Nose: fine, packed with freshness. Aromas of tar, sea salt, cold ash and comté cheese express the full elegance of peat. Afterwards, aromas of sea spray wrap the smell and anchor the tasting experience firmly on Islay.

 

Palate: lively, oily. After a vigorous start, the palate of this Longrow subtly unveils itself, through a very delicate smokiness, reminding us of paprika, and a saltiness (almonds). The mid-palate is alternately smoky and reminiscent of a farmhouse. Finally, flavours of lemon meringue pie bring generosity.

 

Finish: long, aerated. The lemon meringue pie makes the transition. Delightful notes of violets elevate the finish with a delicate touch. Then, we gently return towards the peat which finally expresses its mineral character (coal).

The similarity of whiskies from Islay is obvious. On the back label of this bottling, Silvano Samaroli describes the palate of this Longrow as “soft” and “clean”. That's the least we can say!

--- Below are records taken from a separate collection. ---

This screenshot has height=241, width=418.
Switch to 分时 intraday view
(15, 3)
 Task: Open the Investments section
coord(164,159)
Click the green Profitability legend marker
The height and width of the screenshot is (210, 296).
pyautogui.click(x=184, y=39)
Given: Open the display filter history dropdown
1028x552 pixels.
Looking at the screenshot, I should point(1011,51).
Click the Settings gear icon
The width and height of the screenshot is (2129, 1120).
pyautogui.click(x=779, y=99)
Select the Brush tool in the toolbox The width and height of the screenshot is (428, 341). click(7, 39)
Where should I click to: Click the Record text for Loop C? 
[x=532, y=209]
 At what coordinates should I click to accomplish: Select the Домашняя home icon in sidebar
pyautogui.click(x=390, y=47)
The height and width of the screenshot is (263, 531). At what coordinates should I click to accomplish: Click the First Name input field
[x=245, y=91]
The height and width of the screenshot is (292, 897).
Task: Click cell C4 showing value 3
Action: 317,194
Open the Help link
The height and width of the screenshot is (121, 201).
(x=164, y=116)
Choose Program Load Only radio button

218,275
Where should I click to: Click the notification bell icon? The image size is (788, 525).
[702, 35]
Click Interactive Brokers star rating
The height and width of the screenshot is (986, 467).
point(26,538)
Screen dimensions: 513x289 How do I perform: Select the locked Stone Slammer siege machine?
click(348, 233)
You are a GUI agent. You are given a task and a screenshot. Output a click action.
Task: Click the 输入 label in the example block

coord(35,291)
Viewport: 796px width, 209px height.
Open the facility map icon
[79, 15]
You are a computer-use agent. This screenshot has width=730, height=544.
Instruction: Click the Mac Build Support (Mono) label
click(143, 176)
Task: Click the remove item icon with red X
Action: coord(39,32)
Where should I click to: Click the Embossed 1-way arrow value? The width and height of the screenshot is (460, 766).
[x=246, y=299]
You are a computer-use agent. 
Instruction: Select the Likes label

We would also like to add that lovers of this distillery will also find its iconic farmhouse notes.

 

Longrow 1973 Samaroli Natural Strength 53 %:

 

 

Colour: gold.

 

Nose: both full and elegant. From the first moment of tasting, the aroma of wax is ubiquitous. The peat, with its intense smokiness, certainly reminds you of an Ardbeg. Marked by gentle notes of bourbon vanilla, this Longrow brilliantly alternates between delicacy and intensity.

 

Palate: rich, harmonious. The attack on the palate brings us beeswax. The smoke is more delicate than on the nose, and the peat reveals more medicinal tones. Once aerated, the palate taste is attacked with coarse salt.

 

Finish: elegant, balanced. The peat drops us right by the sea, and makes us think of oyster shells. Then, the flavours of cigar tobacco completely surround the back of the mouth and bring a wonderful bitterness. The finish fades on notes of strong coffee.

 

Despite this higher alcohol proof, this 1973 is ultimately more manageable than the 1987 mentioned above. Here we find waxy notes also shared by the Springbanks of those years. Nevertheless, the nose and especially the finish reveal a very high level of peat which definitively separates Longrow from Springbank.